Then there were the convinced.  These were the disciples who were intellectually convinced.  Nicodemus is a classic illustration.  He hung around.  He listened to what Jesus said.  He saw what Jesus did and he came to Him by night and said, "I think that you're from God."  Intellectually convinced, but it doesn't say necessarily that in the fullest sense he believed.  And then there are the clandestine, the secret disciples like Joseph of Arimathea, who kept it a secret but believe quietly.  And then there are the committed, the bold, the open, who follow Jesus.  But you see all those categories are possible.  So when it says disciples you've got Peters in there, and you've got Judases in there, and you've got Nicodemuses and Josephs of Arimathea and a whole bunch of no-names who would bail out the first time it got tough.  The word doesn't signify anything specific, so they were all along.  And Jesus was about to put on a display for them that was absolutely beyond belief.  And He had to set it up, so it says in verse 24, "Behold, there arose a great tempest in the sea, in so much that the boat was covered with the waves."  You can stop right there.

Now those are not big boats folks.  Those are just basically little boats, probably open boats without any protection.  Just an open boat, and there came a storm.  Now the sea is a small place, as I said, very small.  It's a lake.  It's just a lake.  The Jordan Valley is below sea level.  It goes to the Dead Sea, which is over a thousand feet below sea level, and it rises to the Lake of Galilee, by the way, which is 608 feet below sea level.  So you have the Mediterranean Sea up here, and then you have Mount Hermon that rises to 9,200 feet, and then you have this plummeting from Mount Hermon clear down to 608 feet below sea level.  And all the way down those there are ravines, valleys and gullies. And when the cold winds of the north come over from the Mediterranean and start down the slopes of Hermon and those mountains, they come careening through those valleys and they meet the warm air that settles down in the little basin where the Lake of Galilee is. And they create incredible storms and they can come very, very rapidly.  And then once they hit that, and they hit the cliff on the eastern shore, they begin to swirl and whip in that little basin.  They can come without any warning at all; very common.

I'll never forget my own experience of getting on a boat in Capernaum; just a little boat, maybe thirty feet long, I think.  And we were going across and it was like glass, very lovely, and by the time we reached the middle there were just white caps billowing everywhere. Water breaking over the bow was drenching people sitting clear in the stern—and the boat had two decks and we were just literally—people took off their shirts and just let it happen.  They were soaked to the skin, and it came out of nowhere and they said it's very common.
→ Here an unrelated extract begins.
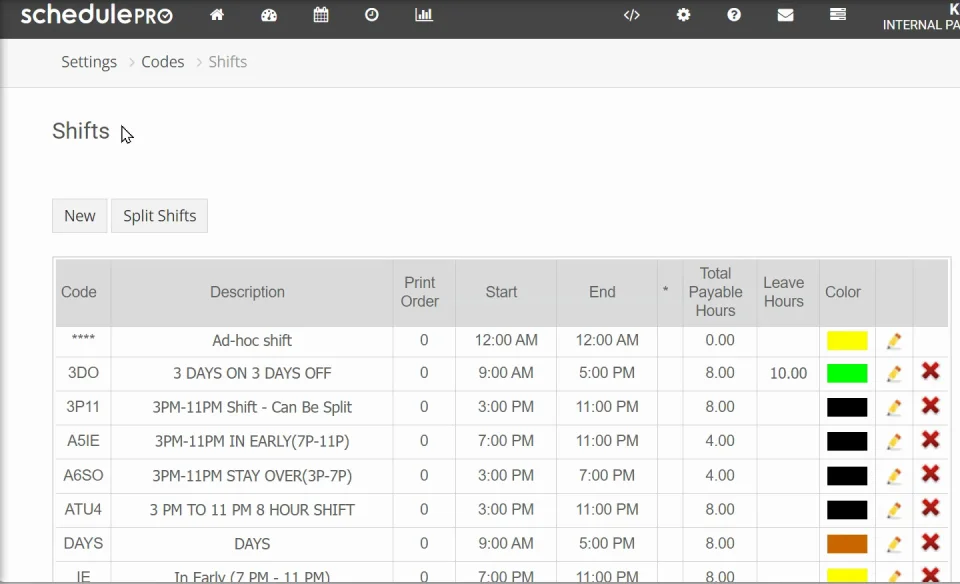
Task: Click the code brackets icon
Action: 632,15
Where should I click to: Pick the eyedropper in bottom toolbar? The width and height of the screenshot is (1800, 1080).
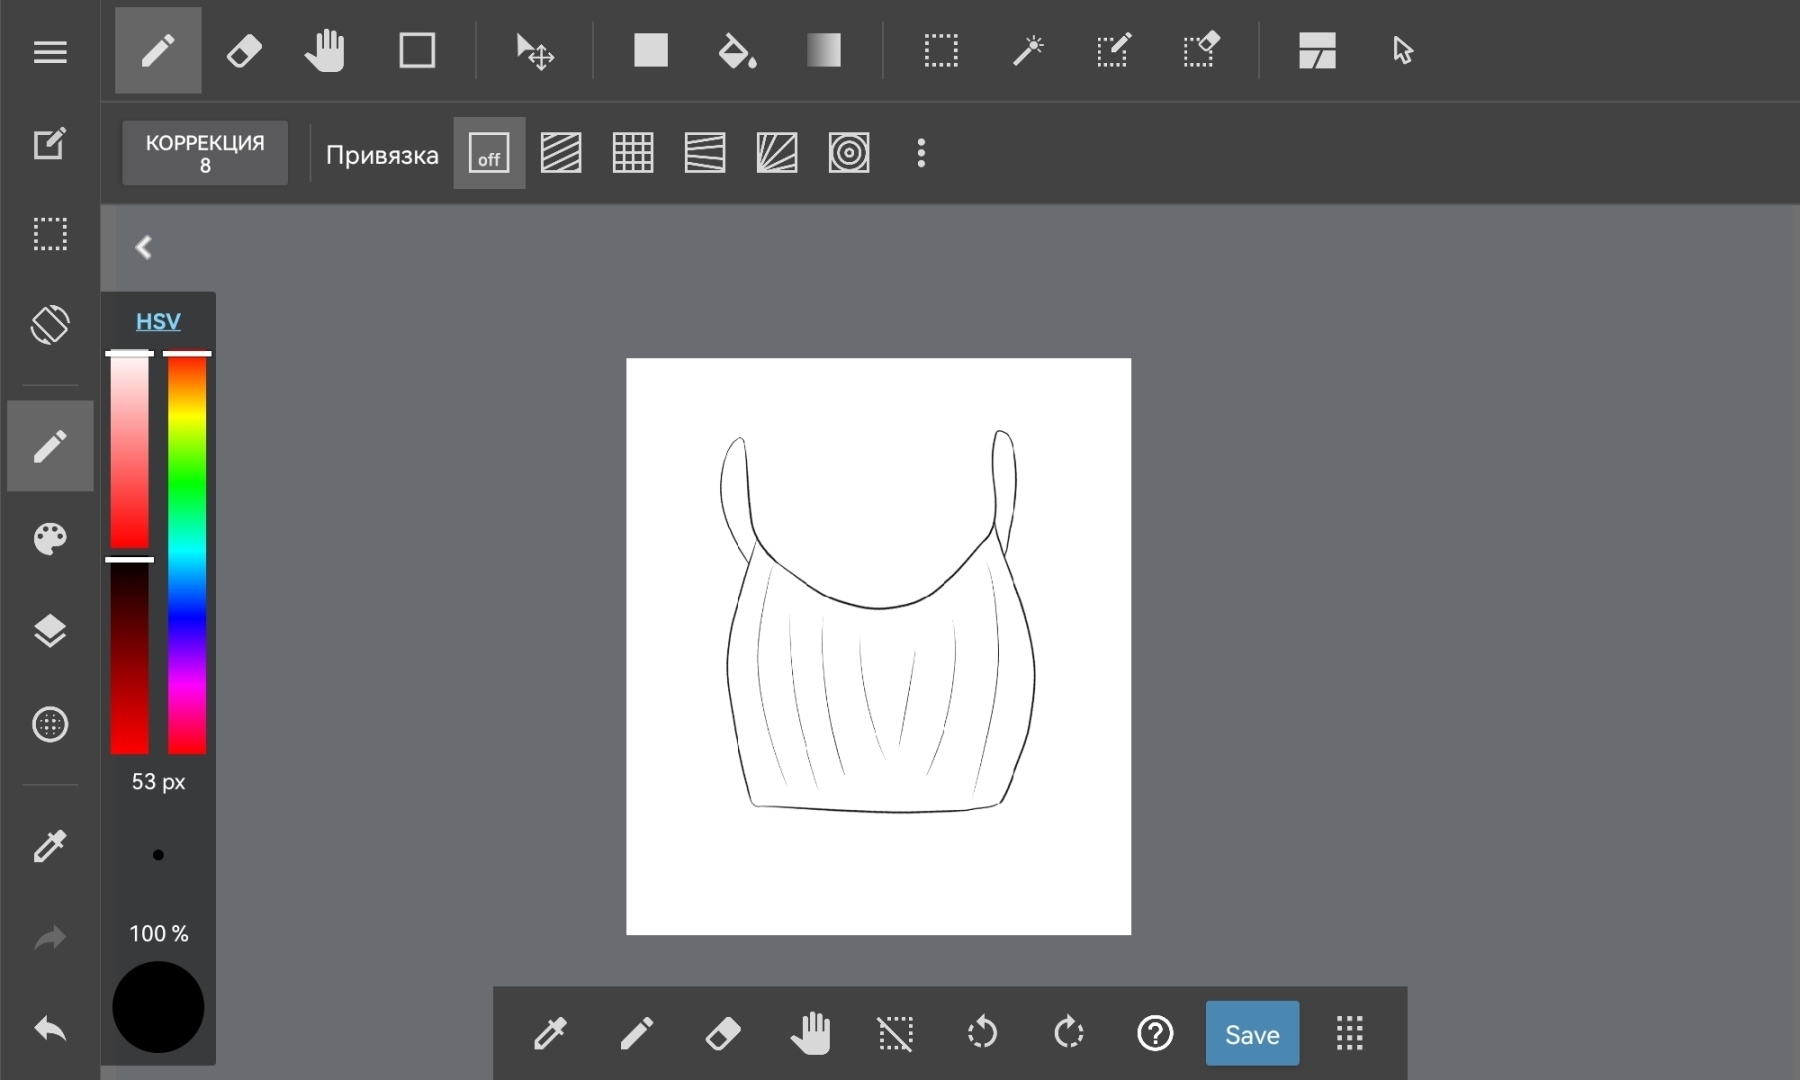click(x=550, y=1033)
And so there they are.  It's night, it's dark, and it says, “a great tempest.”  By the way, the word in the Greek is seismos, which means earthquake.  We get the word seismograph from it.  It means a great quaking or a great shaking.  Now we don't know whether he just shook the sea or He shook the earth under the sea. But God decided it was time to move; and I just think that, like you would do with a big bowl full of water, God began to shake the earth. And when you shake the earth the water reacts.  And the thing began to shake, and then the Greek word used in the Mark and Luke account is a different word that means a whirlwind or a storm.  You have an earthquake and upheaval, a whirlwind, a plummeting of the wind coming down those tremendous slopes and all of a sudden there is a storm that is not usual.  They get usual storms, but it says that the disciples, or rather verse 24 says, "And behold there arose." And the word, behold, means lo. It's a statement of exclamation. In other words, this was a shocking, surprising, unexpected, severe thing.  They had seen—these sailors had—lots of storms; they had been on that little lake lots of times when the wind had blown and so forth, but never was there anything like this.  This is a great seismos, a quaking, an upheaval, a violent shaking, as the winds and the movement of the earth hit that little boat through those waters.  I can't imagine what it would be like.  I remember this summer we took that Maid of the Mist ride up to Niagara Falls.  Some of you may have done that.  That's about all I could take.  We got up underneath those falls and that thing was going like this and we're all drenched.  They put something on you, just leaves your face exposed, that's all, and you're completely to the floor covered in rubber suits. And that thing is pitching and heaving, and just millions of tons of water is crashing down in front of you, and it takes them about 15 minutes to turn it around, and you're singing hymns and all kinds of other encouraging things, but you keep thinking, “They do this all the time.”  I mean, they just run these boats all the time.  This is no problem.  But if you were in a situation like that and you had no such knowledge of security or safety you can imagine how tense it would be, and here they are in the night and they can't even see what's going on.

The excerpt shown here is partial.